Instructions to follow:
Each line from the one containing "1920x1080 pixels. Task: Open" to the end of the data must be copied exactly, the first and last included; no other lines and no pictures belong in the copy.

Stored items
++++++++++++++++++++

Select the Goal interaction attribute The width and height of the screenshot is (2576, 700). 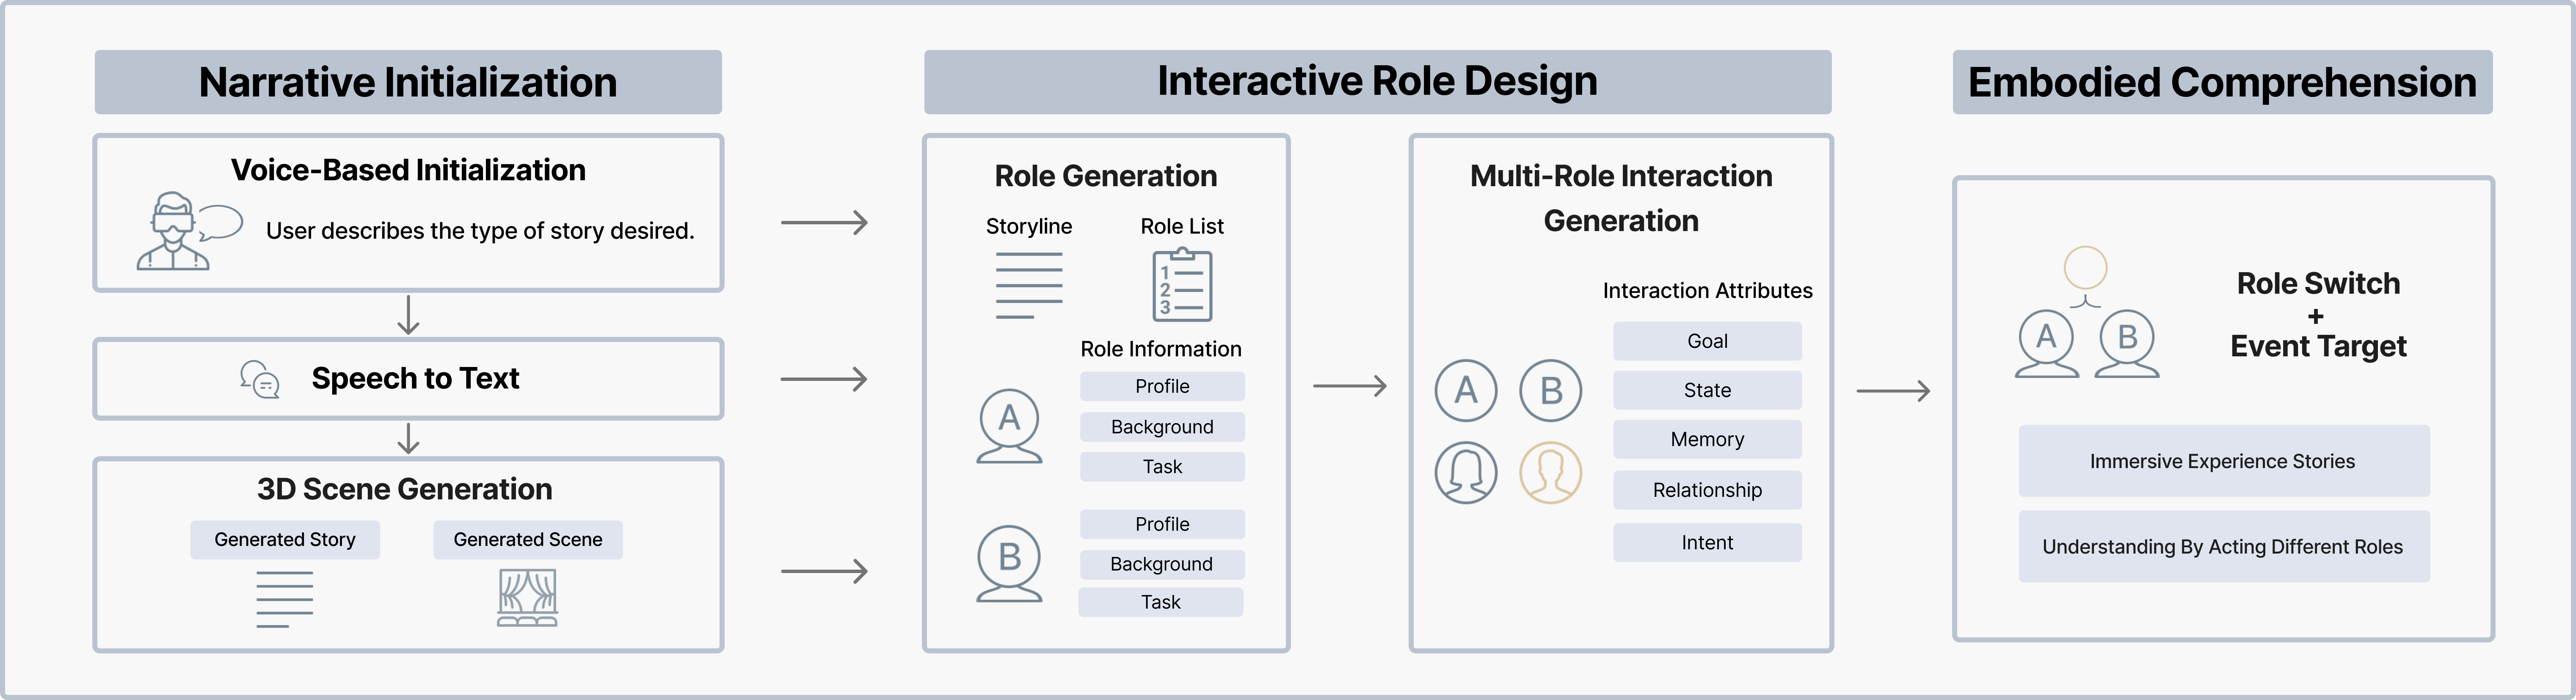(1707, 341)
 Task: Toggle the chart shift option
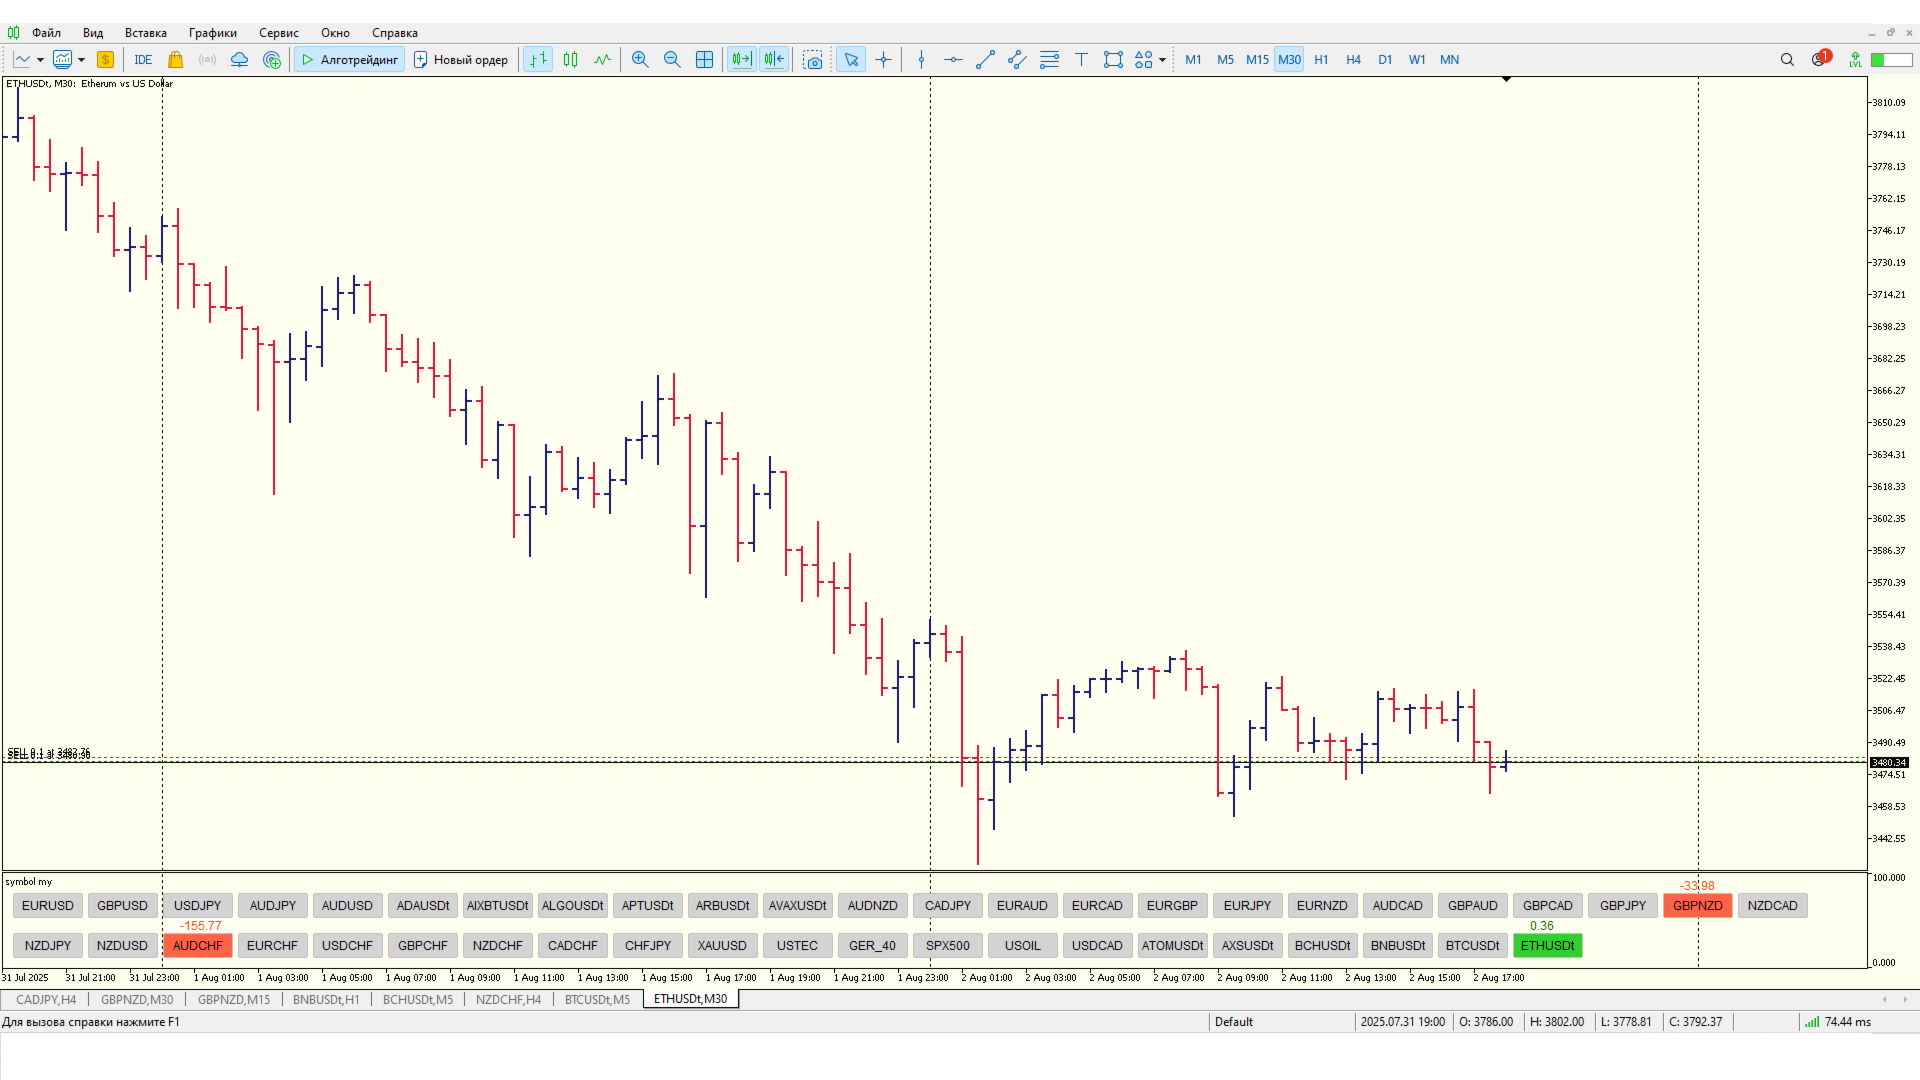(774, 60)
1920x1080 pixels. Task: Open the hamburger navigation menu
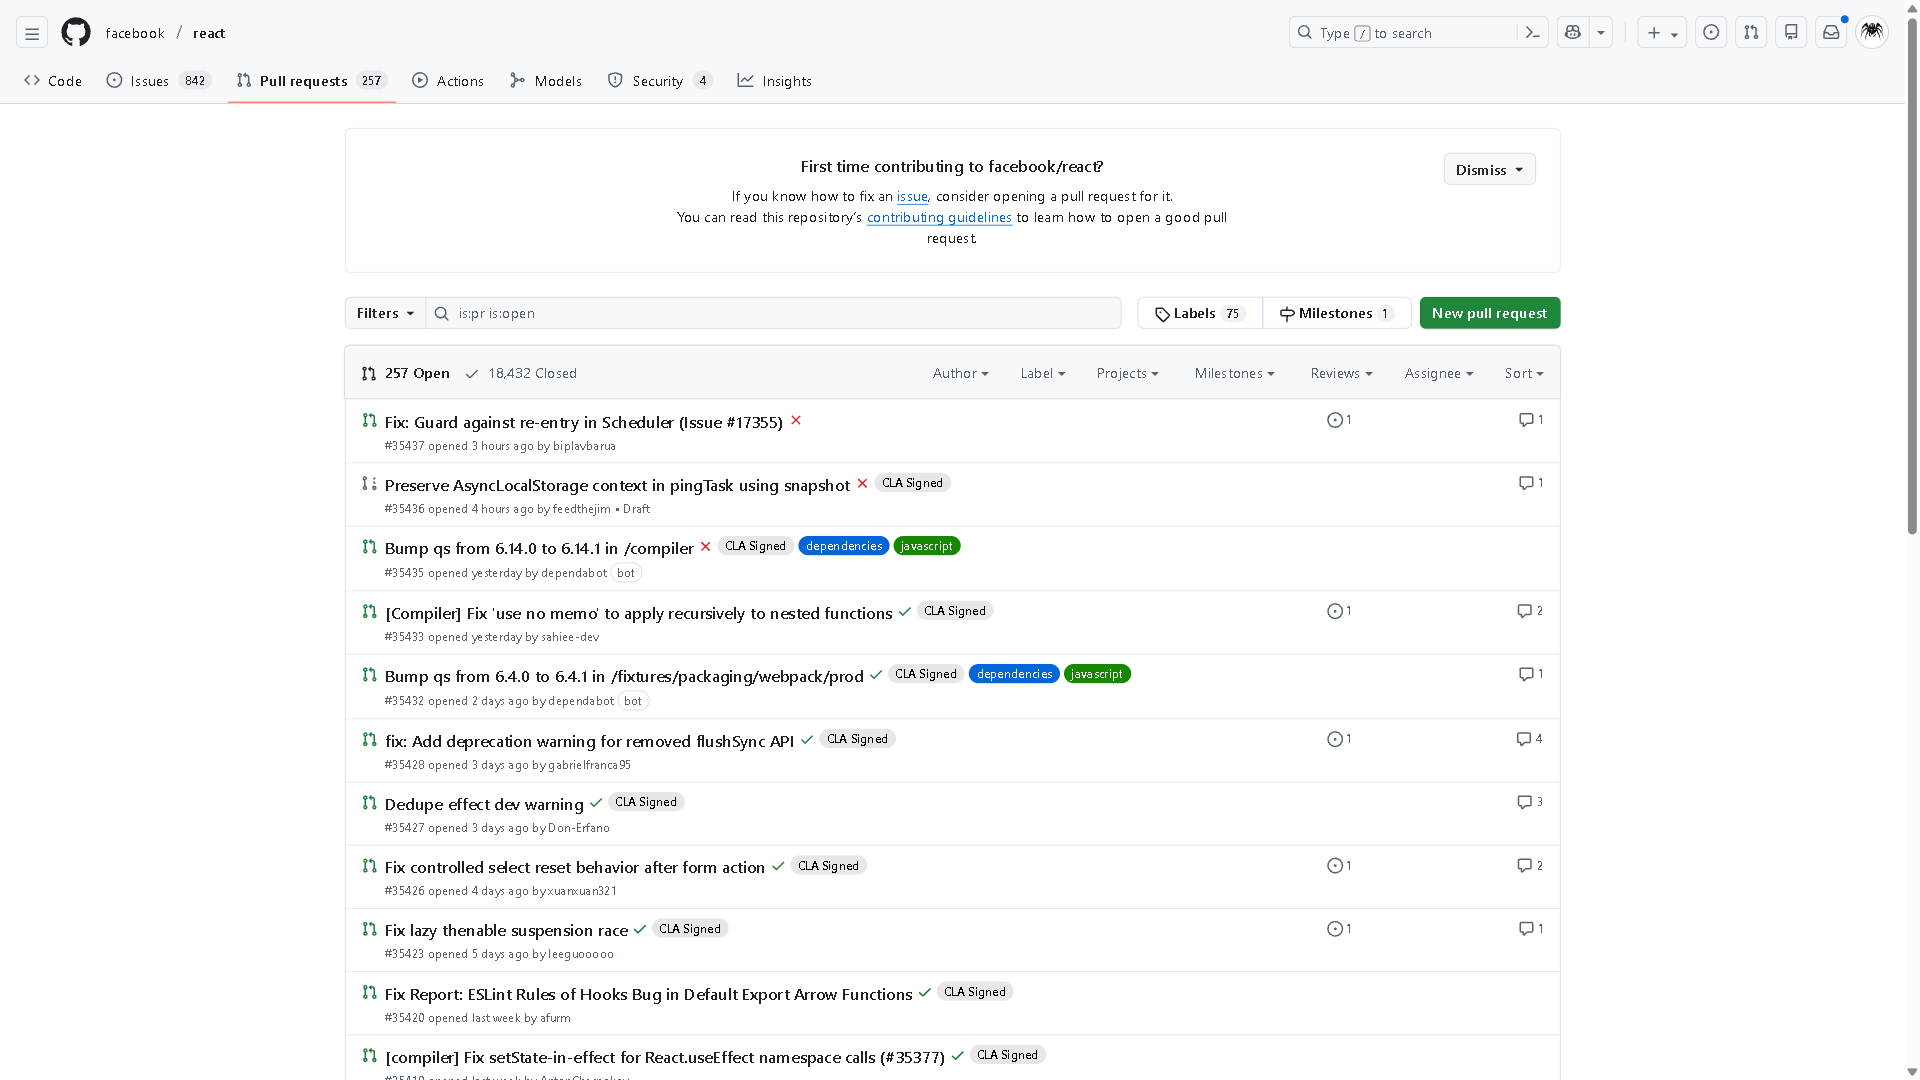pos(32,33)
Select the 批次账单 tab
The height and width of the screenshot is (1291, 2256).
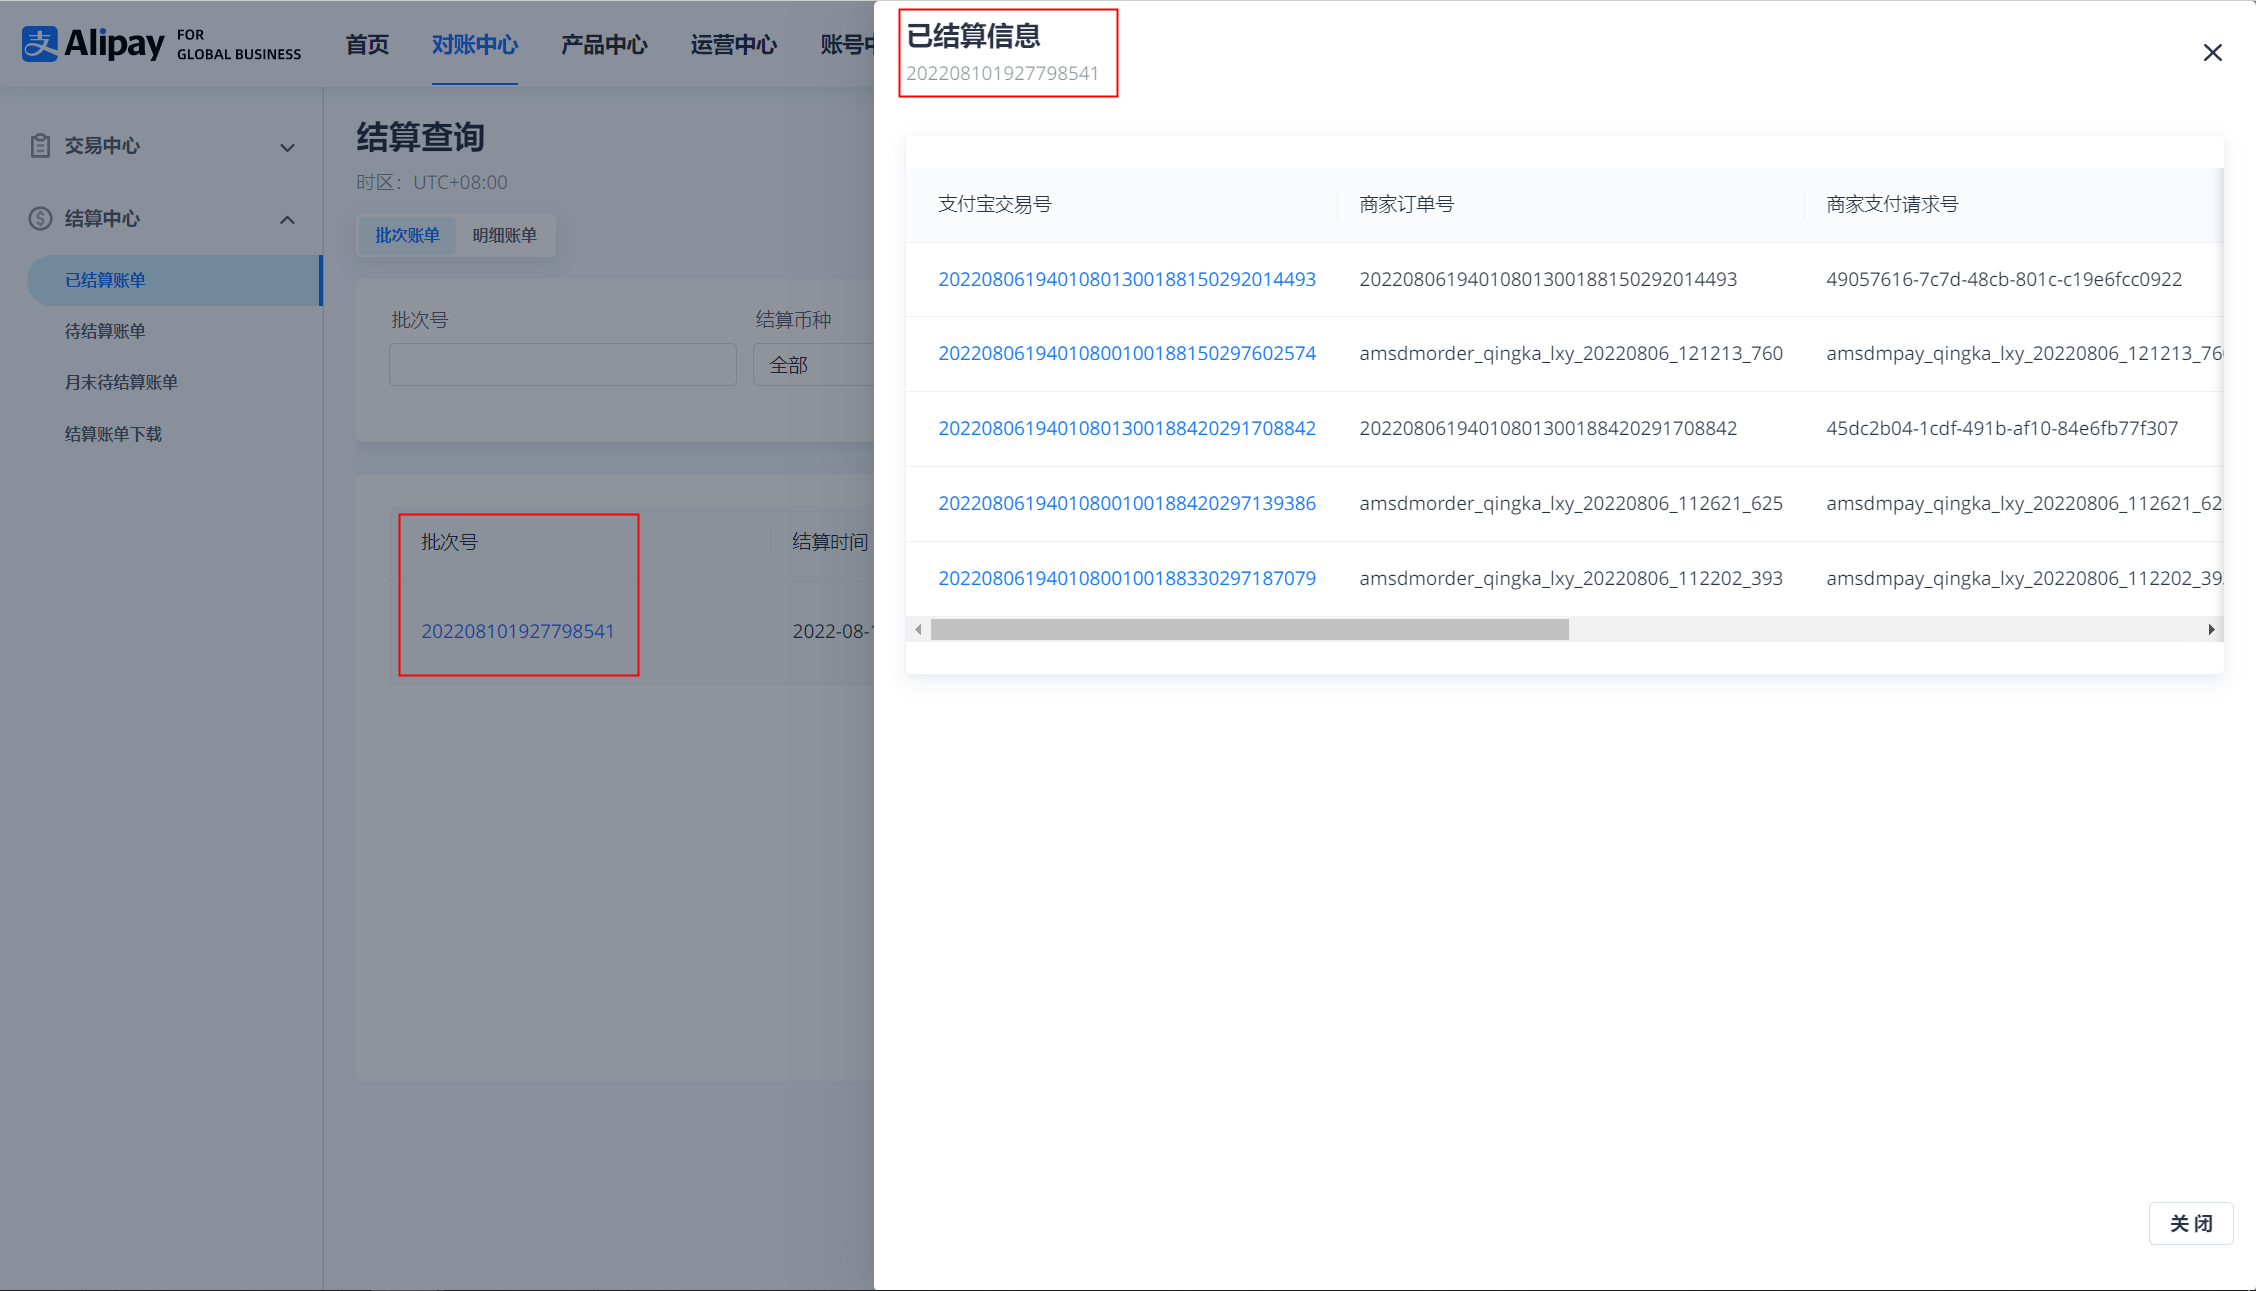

++++++++++++++++++++

Exercise solution:
1920x1080 pixels. Task: Open the hamburger navigation menu
pos(32,33)
Select the 批次账单 tab
The height and width of the screenshot is (1291, 2256).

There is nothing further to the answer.